1.3 From secant slope to derivative

With this in mind how can we compute the equation of a tangent line at some point $w_0$ for a given function? More specifically, how can we compute the derivative here - or the slope of this tangent line? Well we know that if we take another point $w_1$ on either side of $w_0$ and connect the two - creating the secant line with equation

\begin{equation} h(w) = g(w_0) + \frac{g(w_1) - g(w_0)}{w_1 - w_0}(w - w_0) \end{equation}

that as we push $w_1$ ever closer towards $w_0$ that this secant becomes our tangent line when $w_1 \approx w_0$. Now note $w_1$ appears only in the slope of this equation, hence the slope of this line is the only quantity that changes as $w_1$ gets closer to $w_0$ and the secant line becomes tangent at $w_0$. This is great because now in our aim to understand the tangent line we can focus our attention solely on what is happening with the slope of the secant - which is precisely the derivative (the slope of the tangent line) that we are after.
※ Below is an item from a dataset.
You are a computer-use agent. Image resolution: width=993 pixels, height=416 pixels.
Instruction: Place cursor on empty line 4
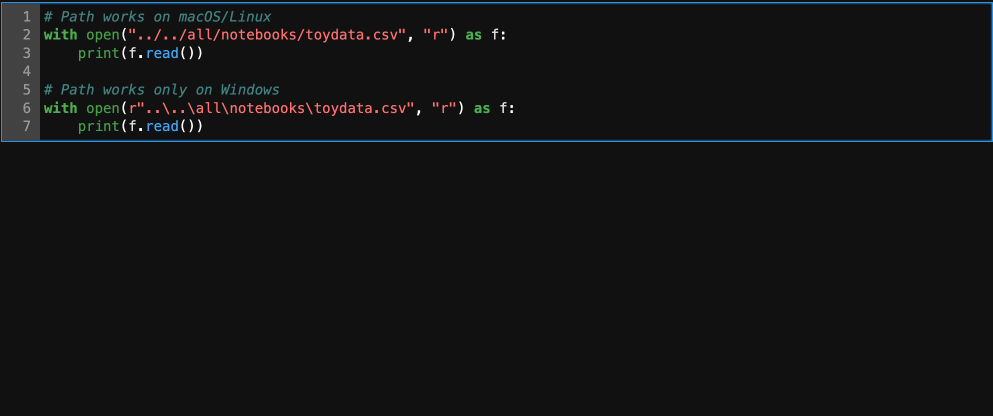tap(516, 72)
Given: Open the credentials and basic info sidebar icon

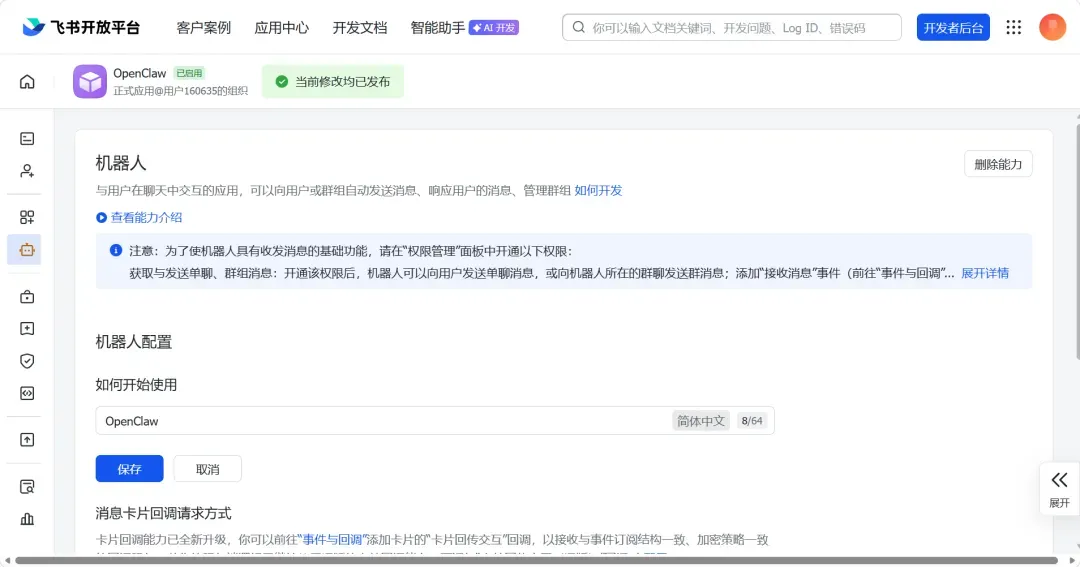Looking at the screenshot, I should (x=27, y=139).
Now, remember that the slope of a line measures its slope, or 'rise over run' which is the change in its vertical value ($g(w_1) - g(w_0)$) over the change in its horizontal value ($w_1 - w_0$). In other words

\begin{equation} \text{slope of secant line} = \frac{\text{change in $g$}}{\text{change in $w$}} = \frac{g(w_1) - g(w_0)}{w_1 - w_0} \end{equation}

As $w_1$ inches ever closer to $w_0$ - from either the left or the right of $w_0$ - the change in both $g$ and $w$ becomes incredibly small or infinitesimal. And this is how the derivative is conceptually defined: as the slope of a secant line where $w_1$ is so close to $w_0$ that the change in $g$ and $w$ are both infinitesimal. And remember: the value of this slope needs to be the same whether or not $w_1$ lies to the left or right of $w_0$.
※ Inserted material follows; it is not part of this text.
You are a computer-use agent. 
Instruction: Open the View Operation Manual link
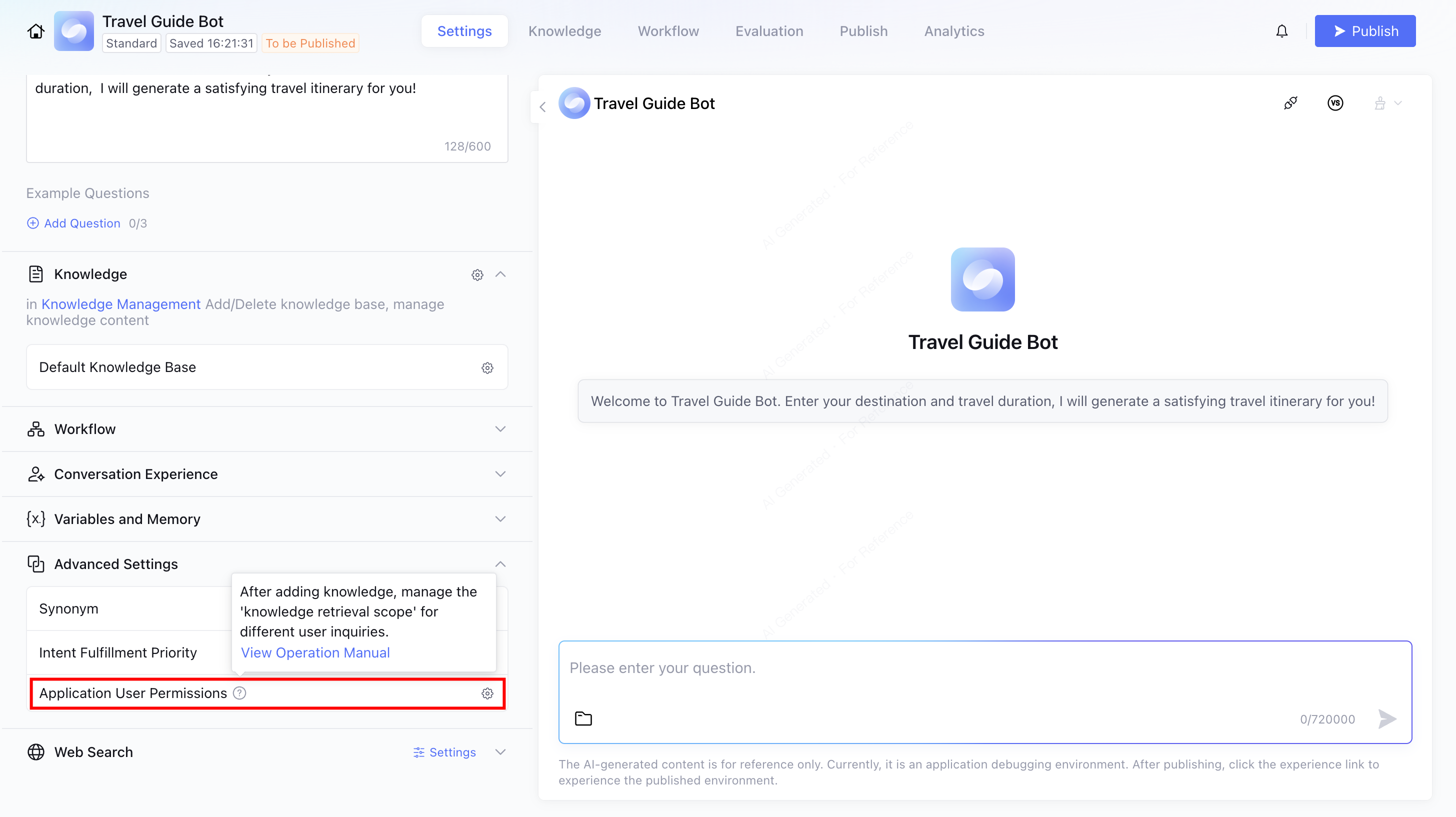point(316,652)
The derivative of a function $g$ at a point $w_0$ is the slope of the tangent line there, which in turn is the slope of a secant line where $w_1$ is so close to $w_0$ that the both the change in $g$ and $w$ defining the slope of the tangent are infinitesimal small.

Refining the definition of the derivative

Lets quantify more explicitly using math notation what this definition means, first by backing off the 'infinitesimally small' part for a moment - lets just make the difference very small. We can define a generic point very close to and to the right of $w_0$ by denoting by $\epsilon$ some small positive number (e.g., $\epsilon = 0.0001$), then the point $w_1 = w_0 + \epsilon$ is indeed quite close to $w_0$. Following, then the slope of the secant line connecting $(w_0,g(w_0))$ to $(w_0 + \epsilon, g(w_0 + \epsilon))$ is given as

\begin{equation} \frac{g(w_1) - g(w_0)}{w_1 - w_0} = \frac{g(w_0 + \epsilon) - g(w_0)}{w_0 + \epsilon - w_0} = \frac{g(w_0 + \epsilon) - g(w_0)}{\epsilon} \end{equation}

To ensure that this value is indeed close to the derivative value we need to check that the slope of this secant line is very similar to the slope of a secant based at $w_0$ and going through a point slightly to the left of $w_0$. Taking the same value for $\epsilon$ we can take the point $w_0 - \epsilon$ which lies just to the left of $w_0$. Forming the secant connecting points $(w_0, g(w_0))$ and $(w_0 - \epsilon, g(w_0 - \epsilon))$ we can compute its slope as

\begin{equation} \frac{g(w_1) - g(w_0)}{w_1 - w_0} = \frac{g(w_0 - \epsilon) - g(w_0)}{w_0 - \epsilon - w_0} = - \frac{g(w_0 - \epsilon) - g(w_0)}{\epsilon} \end{equation}

If there is indeed a derivative at $w_0$ then the value of this slope needs to closely match the slope of our first secant, or in other words

\begin{equation} \frac{g(w_0 + \epsilon) - g(w_0)}{\epsilon} \approx - \frac{g(w_0 - \epsilon) - g(w_0)}{\epsilon} \end{equation}

And - moreover - as we make $\epsilon$ smaller and smaller these two quantities should both settle down to one value, and be perfectly equal to each other.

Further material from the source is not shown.